## [REQUIRED ACTION]
In the article below on the Spurs training facility, what is the total cost of the Human Performance Research Center?

## [SOURCE PASSAGE]
The San Antonio City Council approved an agreement with the San Antonio Spurs organization Thursday to contribute up to $17 million in tax rebates for a proposed new development and practice facility on the far Northwest Side.
The Chapter 380 Economic Development Grant Agreement with Spurs, Sports & Entertainment (SS&E) includes a 20-year, 60% tax rebate and a five-year recapture period to support construction of a total $510 million Human Performance Research Center (HPRC) and other public and commercial spaces.
The development is being led by SS&E, in partnership with the Dallas-based real estate services firm Lincoln Property Company, and will feature half-a-million square feet of restaurant, retail, and commercial space, including the state-of-the-art Spurs Performance Center, a research institute, outdoor plaza, and retail and medical office space.
It has been billed as an assembly of thought leaders and local institutions for a “next-generation” training environment that will benefit both professional athletes and the community.
“This is an incredibly important project, I believe, for our city and our county and our community,” said Spurs CEO R.C. Buford. “We believe that what we can develop in design and research, and in the aggregate by the people we can bring together through this campus, will have the impact on human humans and humanity.”

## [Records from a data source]

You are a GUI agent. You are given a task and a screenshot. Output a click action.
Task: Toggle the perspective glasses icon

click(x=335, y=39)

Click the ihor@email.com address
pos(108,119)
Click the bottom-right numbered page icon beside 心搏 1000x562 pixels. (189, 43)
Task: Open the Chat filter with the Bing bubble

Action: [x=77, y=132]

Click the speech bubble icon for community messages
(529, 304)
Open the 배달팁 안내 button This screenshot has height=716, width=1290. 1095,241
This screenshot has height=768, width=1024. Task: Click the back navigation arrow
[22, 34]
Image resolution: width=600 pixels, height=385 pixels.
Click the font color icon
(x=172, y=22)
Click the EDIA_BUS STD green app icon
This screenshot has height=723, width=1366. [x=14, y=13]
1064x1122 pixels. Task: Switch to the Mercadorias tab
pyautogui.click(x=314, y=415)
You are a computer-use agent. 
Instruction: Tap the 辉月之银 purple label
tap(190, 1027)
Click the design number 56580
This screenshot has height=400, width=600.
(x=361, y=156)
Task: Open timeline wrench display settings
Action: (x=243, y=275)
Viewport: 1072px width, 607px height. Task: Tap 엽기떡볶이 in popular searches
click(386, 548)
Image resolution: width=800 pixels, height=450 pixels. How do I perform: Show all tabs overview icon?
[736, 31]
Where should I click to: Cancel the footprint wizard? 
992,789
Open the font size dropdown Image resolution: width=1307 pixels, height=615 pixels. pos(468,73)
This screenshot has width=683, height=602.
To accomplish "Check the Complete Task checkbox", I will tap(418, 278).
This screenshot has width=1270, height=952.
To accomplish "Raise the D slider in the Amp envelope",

## [YOUR SOLUTION]
$510 million